Canal+ SA (LSE:CAN) shares fell more than 16% on Wednesday after the group reported negative free cash flow and weaker performance at MultiChoice, the African broadcaster it purchased for €3.5 billion only months after its London listing.
At MultiChoice Group, revenue dropped 6% to €2.40 billion in the year ended 31 December 2025 as the subscriber base declined to 14.4 million from 14.9 million. Adjusted EBIT fell 14% to €159 million, while free cash flow turned negative at €42 million.
For 2026, Canal+ expects MultiChoice to report negative free cash flow of around €50 million and adjusted EBIT of €170 million before restructuring costs. The group said these projections reflect a €140 million headwind stemming from falling revenue and rising operating costs.
Chief Executive Maxime Saada said Canal+ entered 2026 “from a position of strength, clarity and confidence,” and detailed a €100 million investment plan aimed at boosting growth at MultiChoice. The company is also accelerating integration efforts, targeting cost synergies worth more than €220 million in free cash flow terms by 2026, with total synergy expectations reaching €400 million by 2030.
Across its historical operations—excluding MultiChoice and its Vietnamese business, which has been reclassified as a discontinued operation—Canal+ reported 2025 revenue of €6,266 million, representing 1% organic growth. Adjusted EBIT rose to €542 million, lifting operating margins to 8.7% from 8.1%.
Operating cash flow reached €606 million, surpassing earlier guidance of €500 million.
On a combined basis including MultiChoice’s full-year contribution, the group generated €8,665 million in revenue and €701 million in adjusted EBIT, corresponding to an 8.1% margin. Free cash flow totalled €447 million, while the combined subscriber base reached 42.3 million.
Net debt stood at €1,997 million at the end of 2025, equivalent to 2.75 times covenant EBITDA, comfortably below the company’s ceiling of 3.5 times.
During the year, Canal+ also strengthened its financing position by issuing a €700 million Eurobond with a 4.625% coupon, securing €320 million through Schuldschein loans and arranging a new €1.8 billion syndicated credit facility.

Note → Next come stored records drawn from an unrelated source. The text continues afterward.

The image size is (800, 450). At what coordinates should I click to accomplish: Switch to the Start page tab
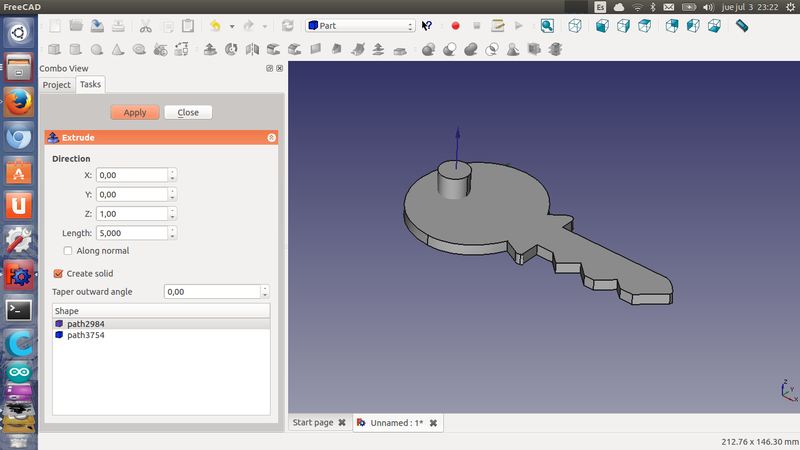pyautogui.click(x=312, y=423)
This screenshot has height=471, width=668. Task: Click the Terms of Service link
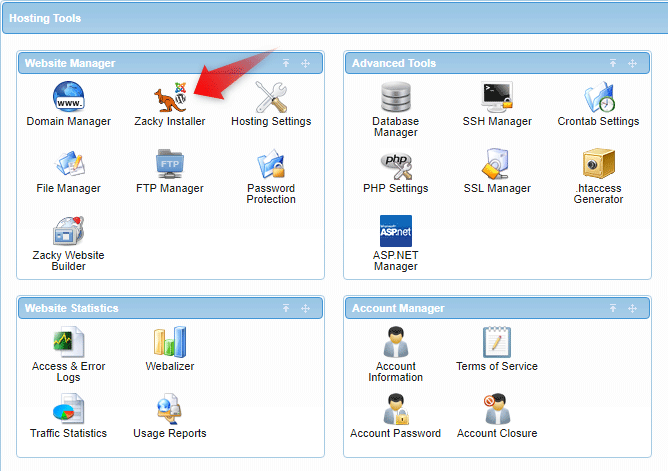(x=497, y=367)
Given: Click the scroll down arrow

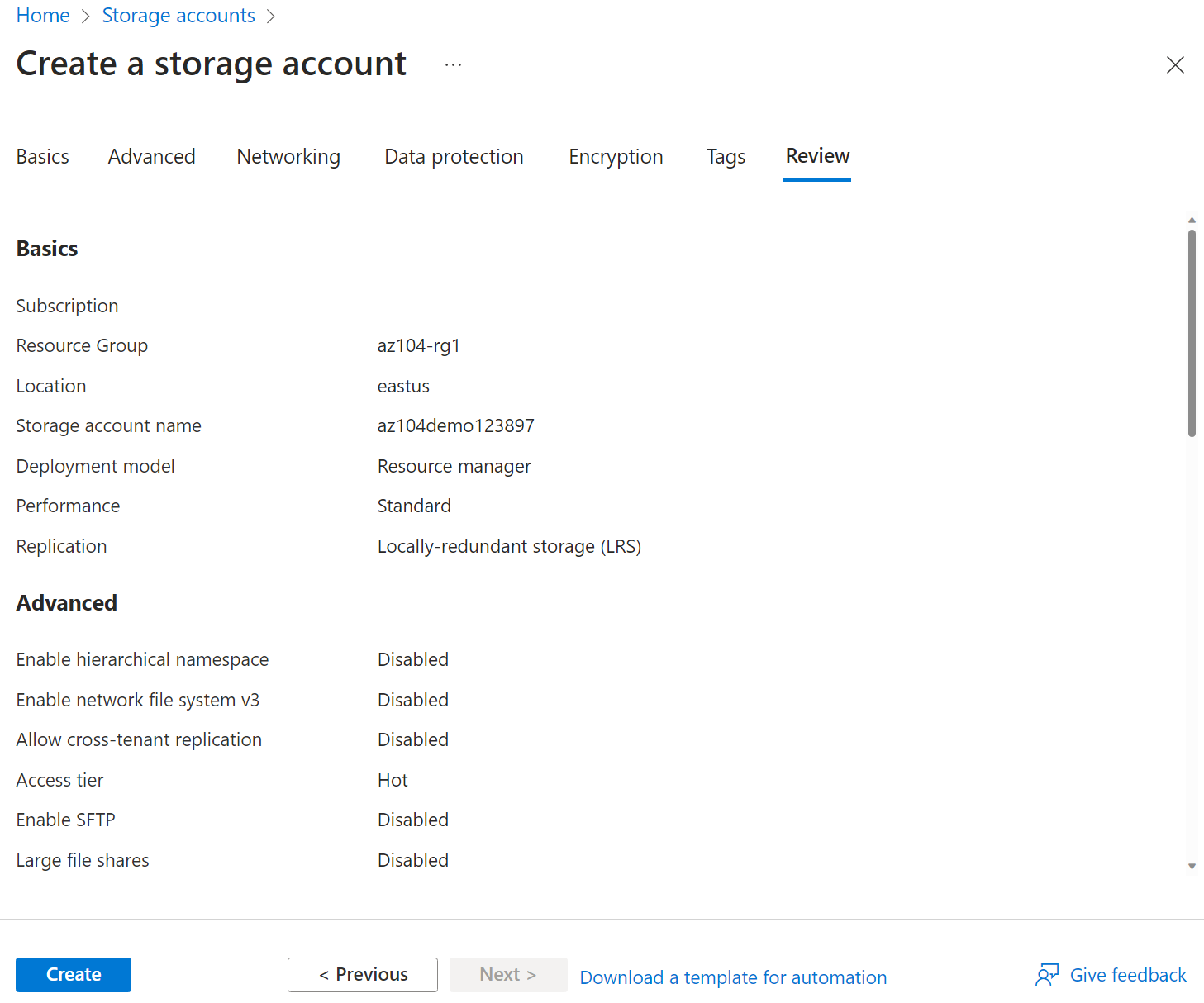Looking at the screenshot, I should click(x=1192, y=866).
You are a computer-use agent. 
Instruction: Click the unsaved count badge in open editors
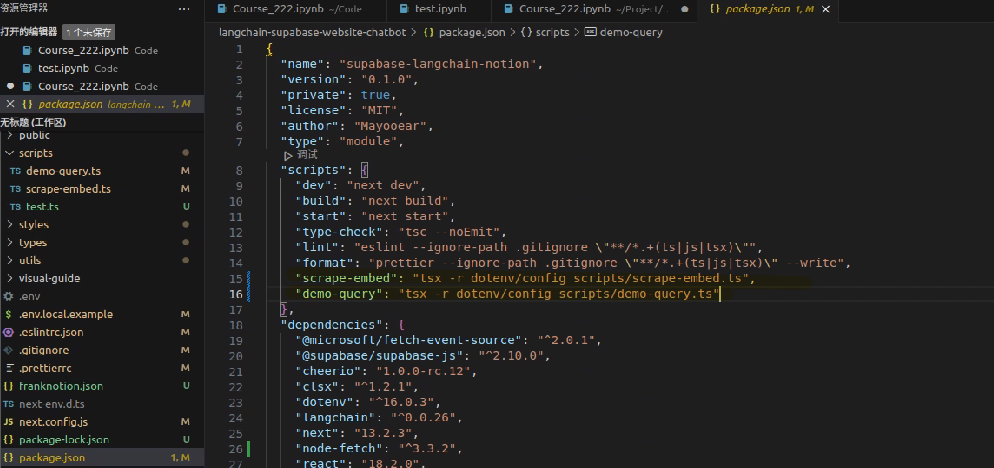89,32
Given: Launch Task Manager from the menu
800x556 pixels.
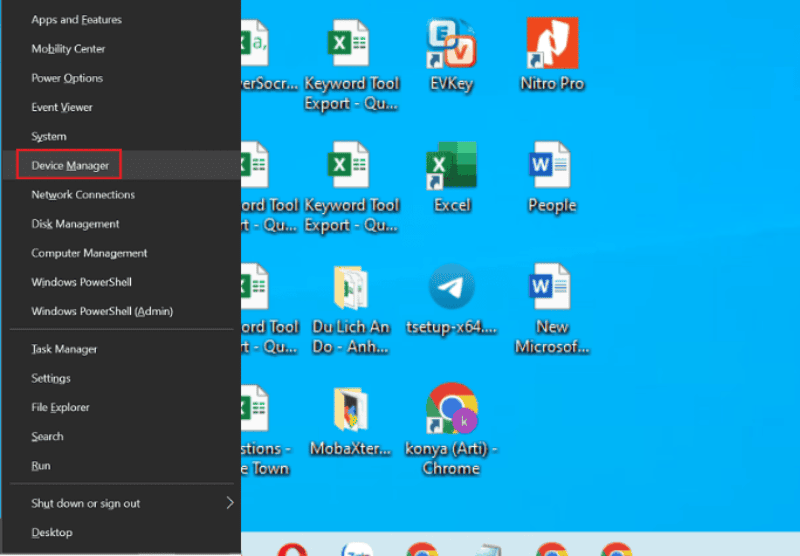Looking at the screenshot, I should [64, 349].
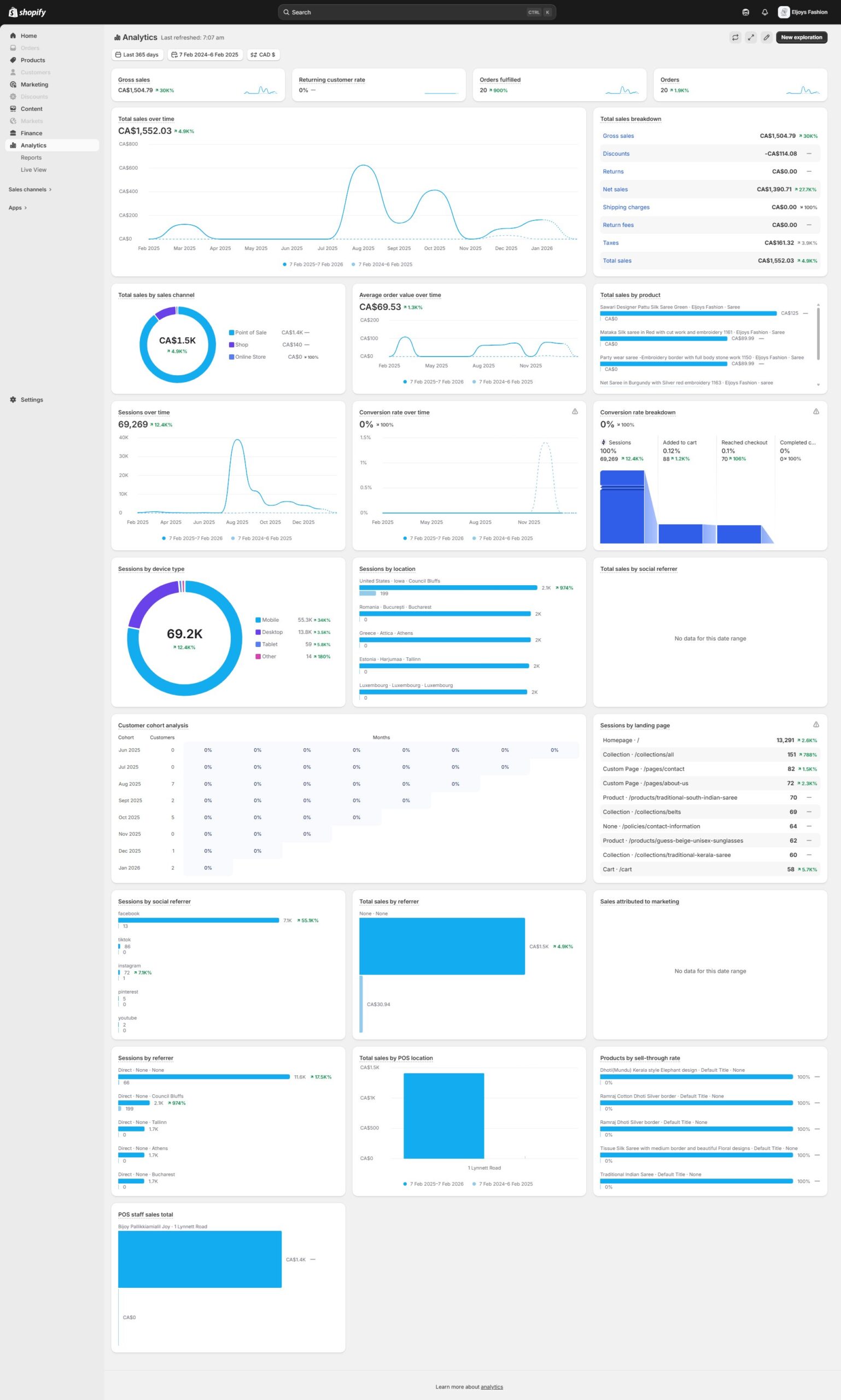Screen dimensions: 841x1400
Task: Open the notifications bell
Action: 764,12
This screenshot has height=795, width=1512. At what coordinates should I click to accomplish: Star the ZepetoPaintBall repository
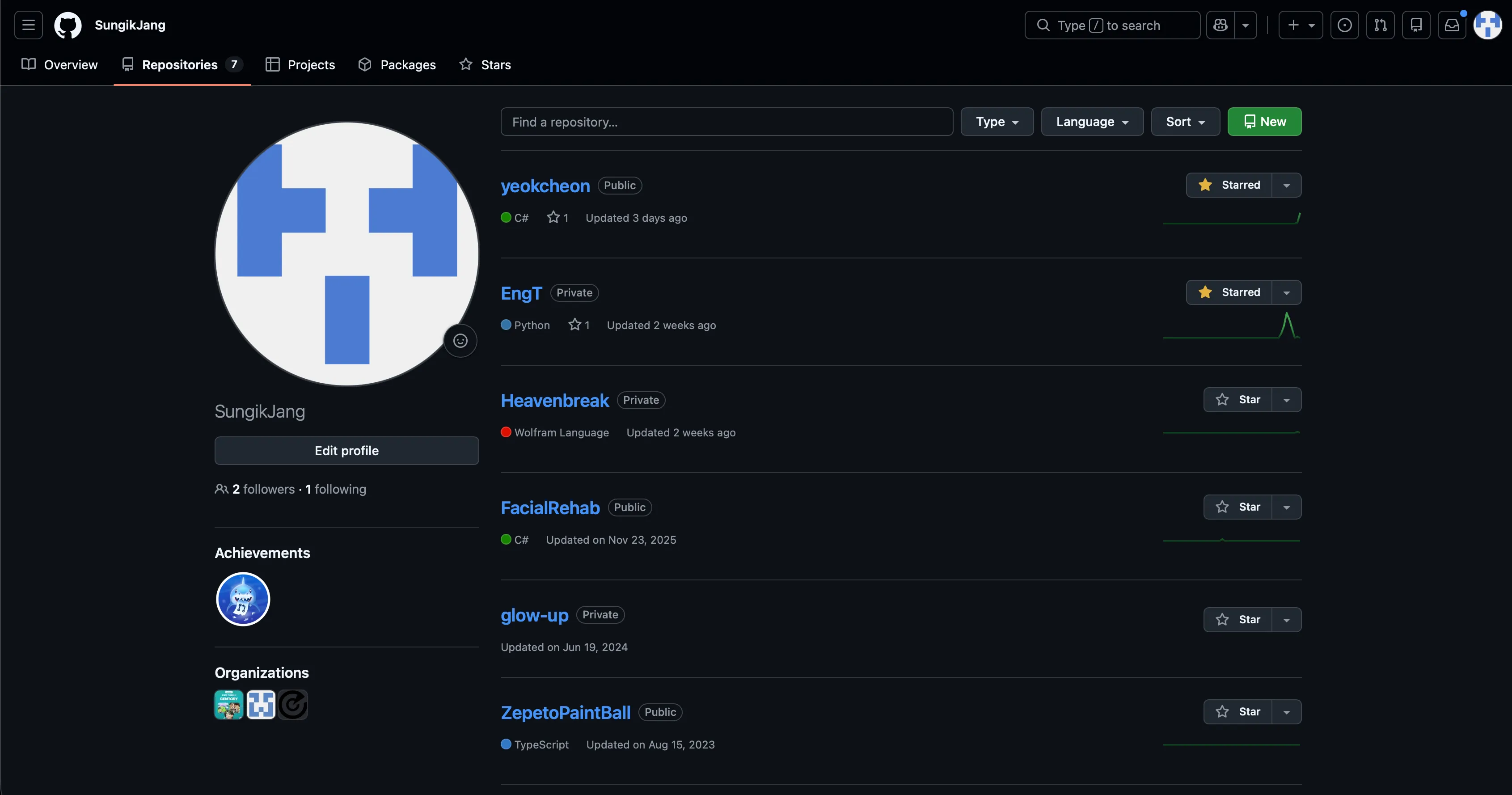(x=1238, y=712)
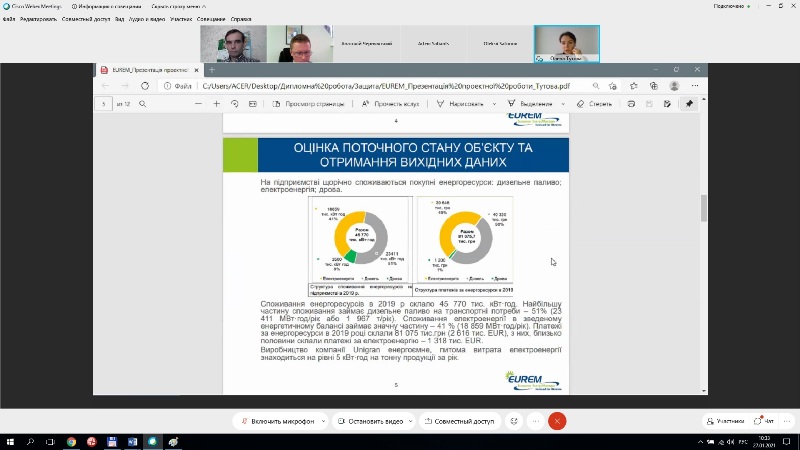Open Webex more options (three dots)

pyautogui.click(x=534, y=422)
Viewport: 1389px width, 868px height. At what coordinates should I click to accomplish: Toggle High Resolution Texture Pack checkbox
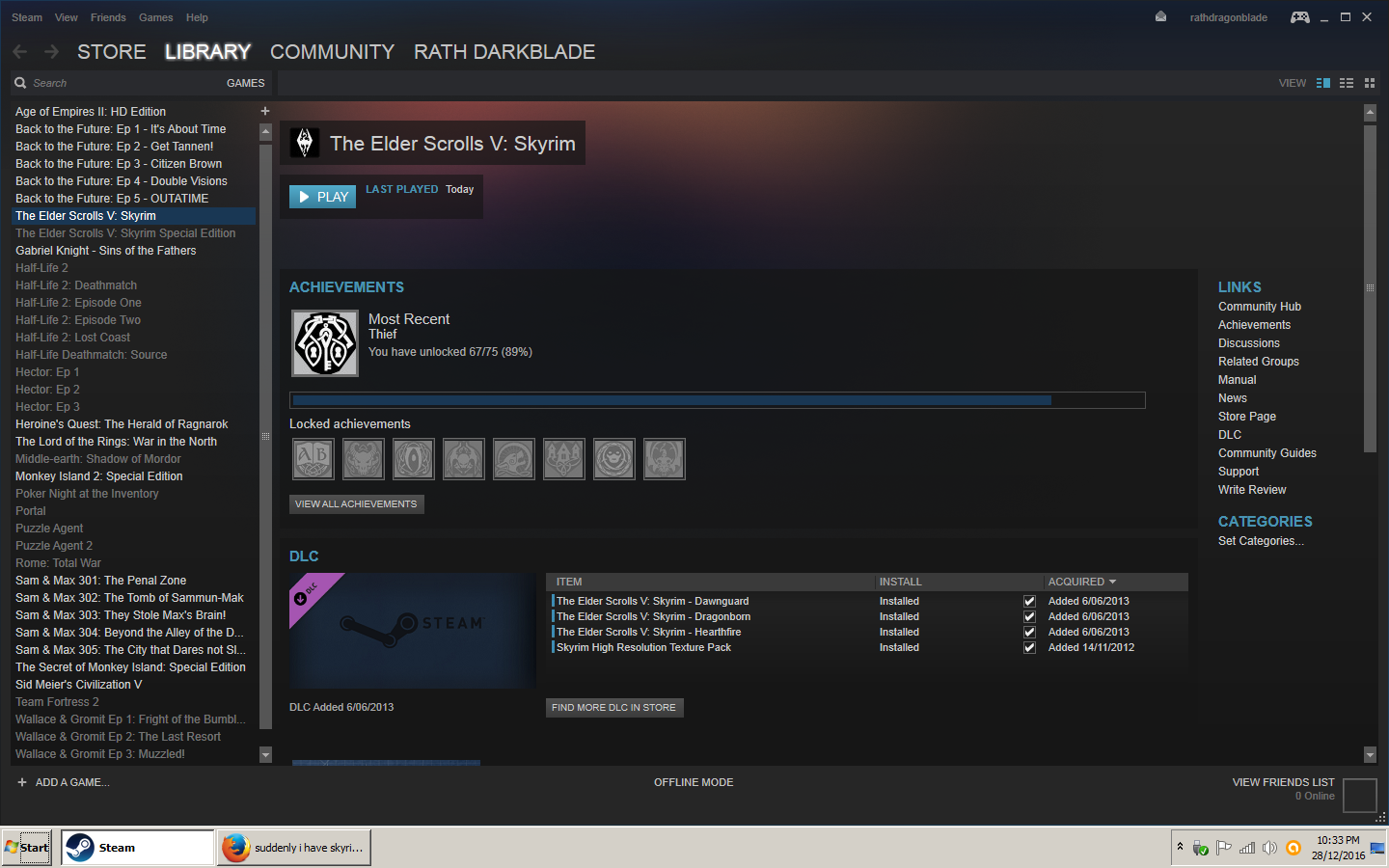pyautogui.click(x=1029, y=647)
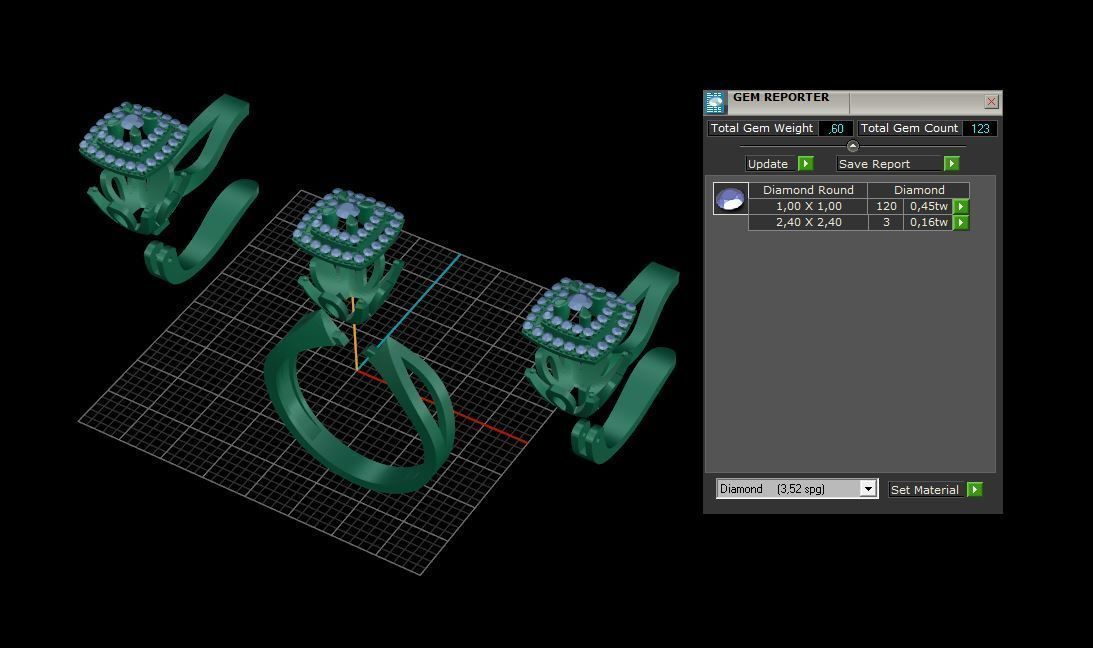The width and height of the screenshot is (1093, 648).
Task: Close the Gem Reporter panel
Action: point(991,102)
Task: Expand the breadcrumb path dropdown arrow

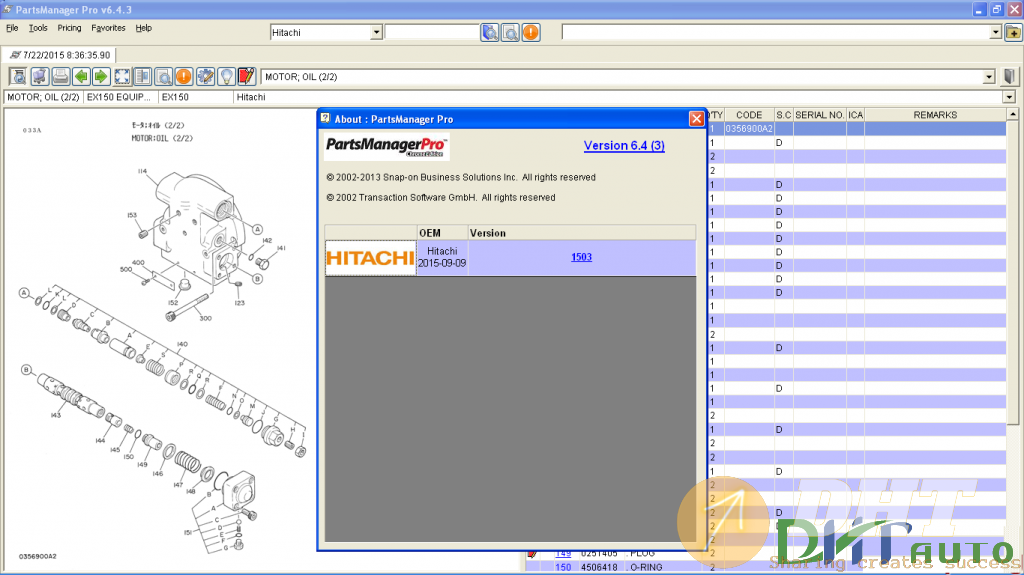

In December 2025, the company reached a €385 million settlement with French tax authorities regarding VAT, although the final payment schedule has yet to be determined. All of the group’s 2026 guidance figures exclude the impact of the VAT settlement and restructuring charges.
Looking ahead, Canal+ forecasts combined adjusted EBIT of €735 million in 2026, cash flow from operations above €500 million and free cash flow exceeding €250 million. Over the medium term, the group is targeting adjusted EBIT above €800 million and free cash flow of more than €500 million.
The board proposed a dividend of €2.2 cents per share, representing a 10% increase, with payment scheduled for June 15.